CONSIGNES:
1. D’après le texte sur l’achat-vente en droit romain, quelle était la forme la plus ancienne d’achat-vente d’objets précieux ?
2. Recopiez le passage du texte sur l’achat-vente en droit romain en commençant à « Le mode le plus » et en terminant à « des objets différents. ».
3. Selon le texte sur l’achat-vente en droit romain, pourquoi les vers d’Horace peuvent-ils servir de source fiable sur les pratiques juridiques ?

TEXTE SOURCE:
L’achat-vente dans le droit romain de la fin du Ier s. av. J.-C. et
le début du Ier s. apr. J.-C.
(d’après les vers d’Horatius Flaccus)[1]
Université Libre de Varna
Bulgarie
ABSTRACT: Buying and selling of goods in the Roman law at the end of the
1st century BC and the beginning of the 1st century AD (in the poems of
Horace).
Sources of Roman law attest to different kinds of buying and selling
goods. Of particular importance are indirect testimonies in the no juridical
literature. Certain ancient Roman writers had a good juridical culture and the
law situations in their works would be considered as reliable and authentic source
for different practices. The
poet Horace is undoubtedly
such a writer. In this article are examined his verses, which contain
testimonies for emptio-venditio with vices, auction and emptio-venditio spei.
Le mode le plus
répandu d’acquisition de biens est l’achat-vente. Dans les vers du poète Horace nous
découvrons des témoignages de certaines des formes de l’achat-vente à l’aide desquelles les romains acquéraient
des objets différents.
La forme la plus ancienne
d’achat-vente d’objets précieux était bien
compliquée et c’est l’ainsi nommée vente par la mancipation.
Un vers des Epistulae II est indubitable et représente
clairement une des exigences plus caractéristiques de ce moyen –
la présence d’un citoyen romain tenant dans ses mains une balance[2]. Le symbole c’est que
le prix, sous la forme de morceau de bronze déposé sur la
balance, doit être adéquat et juste:
Si proprium est quod quis
libra mercatus et aere est,
quaedam, si credis consultis, mancipat
usus.

LIGNES DE DONNÉES:
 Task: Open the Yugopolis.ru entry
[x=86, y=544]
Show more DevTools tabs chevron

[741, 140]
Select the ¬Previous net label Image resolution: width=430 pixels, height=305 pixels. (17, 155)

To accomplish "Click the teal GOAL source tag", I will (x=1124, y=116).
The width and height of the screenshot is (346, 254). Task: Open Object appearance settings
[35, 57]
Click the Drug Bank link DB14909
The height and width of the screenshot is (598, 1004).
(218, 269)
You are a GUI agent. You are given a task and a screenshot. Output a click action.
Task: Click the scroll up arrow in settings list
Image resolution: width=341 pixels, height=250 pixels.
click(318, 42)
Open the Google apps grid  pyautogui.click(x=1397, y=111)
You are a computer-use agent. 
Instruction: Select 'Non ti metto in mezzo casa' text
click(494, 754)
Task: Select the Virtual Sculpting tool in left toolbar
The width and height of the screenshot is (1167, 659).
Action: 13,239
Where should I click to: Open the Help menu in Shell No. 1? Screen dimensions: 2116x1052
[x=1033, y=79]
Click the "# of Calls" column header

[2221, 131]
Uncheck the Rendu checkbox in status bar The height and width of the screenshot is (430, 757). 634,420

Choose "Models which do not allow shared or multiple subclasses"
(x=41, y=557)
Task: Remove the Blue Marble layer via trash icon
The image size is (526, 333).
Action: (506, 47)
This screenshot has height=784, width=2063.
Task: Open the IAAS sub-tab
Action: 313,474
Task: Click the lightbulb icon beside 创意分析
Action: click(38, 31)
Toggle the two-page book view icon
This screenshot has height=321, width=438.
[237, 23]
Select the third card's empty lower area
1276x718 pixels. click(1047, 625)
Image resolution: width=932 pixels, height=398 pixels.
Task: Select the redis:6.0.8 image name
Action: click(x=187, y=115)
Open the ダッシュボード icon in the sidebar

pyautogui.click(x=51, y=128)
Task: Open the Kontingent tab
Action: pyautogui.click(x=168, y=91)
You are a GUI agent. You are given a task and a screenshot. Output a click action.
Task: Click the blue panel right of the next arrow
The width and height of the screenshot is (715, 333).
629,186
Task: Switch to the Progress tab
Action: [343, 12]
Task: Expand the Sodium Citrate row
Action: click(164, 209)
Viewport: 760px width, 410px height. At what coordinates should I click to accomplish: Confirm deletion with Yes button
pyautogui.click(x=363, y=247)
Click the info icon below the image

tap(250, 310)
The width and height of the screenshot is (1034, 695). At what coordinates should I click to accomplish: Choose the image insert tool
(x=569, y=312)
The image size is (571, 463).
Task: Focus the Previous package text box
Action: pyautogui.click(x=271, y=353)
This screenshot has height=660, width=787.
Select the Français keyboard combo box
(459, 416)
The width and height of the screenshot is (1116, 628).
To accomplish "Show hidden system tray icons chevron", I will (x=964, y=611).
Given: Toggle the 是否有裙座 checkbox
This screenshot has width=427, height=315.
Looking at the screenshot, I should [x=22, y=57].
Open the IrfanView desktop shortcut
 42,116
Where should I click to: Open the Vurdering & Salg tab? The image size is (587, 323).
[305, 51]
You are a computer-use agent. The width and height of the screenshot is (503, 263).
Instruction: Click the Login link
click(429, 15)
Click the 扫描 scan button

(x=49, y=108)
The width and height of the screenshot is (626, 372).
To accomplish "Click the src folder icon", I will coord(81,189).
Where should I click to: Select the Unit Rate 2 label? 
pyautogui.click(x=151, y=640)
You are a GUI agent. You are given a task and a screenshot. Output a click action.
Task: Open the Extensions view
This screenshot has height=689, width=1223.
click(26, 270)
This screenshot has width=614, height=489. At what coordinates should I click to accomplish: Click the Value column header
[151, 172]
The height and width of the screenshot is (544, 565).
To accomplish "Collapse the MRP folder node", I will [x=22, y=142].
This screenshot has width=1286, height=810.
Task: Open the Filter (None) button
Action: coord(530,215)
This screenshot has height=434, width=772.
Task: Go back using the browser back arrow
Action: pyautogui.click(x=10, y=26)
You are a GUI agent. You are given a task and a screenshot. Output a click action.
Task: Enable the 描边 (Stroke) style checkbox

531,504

RÉSULTATS FINAUX:
1. La vente par la mancipation.

2.
Le mode le plus
répandu d’acquisition de biens est l’achat-vente. Dans les vers du poète Horace nous
découvrons des témoignages de certaines des formes de l’achat-vente à l’aide desquelles les romains acquéraient
des objets différents.

3. Certains écrivains romains antiques avaient une bonne culture juridique, si bien que les situations juridiques décrites dans leurs œuvres peuvent être considérées comme une source fiable et authentique. Horace est sans aucun doute l’un de ces écrivains.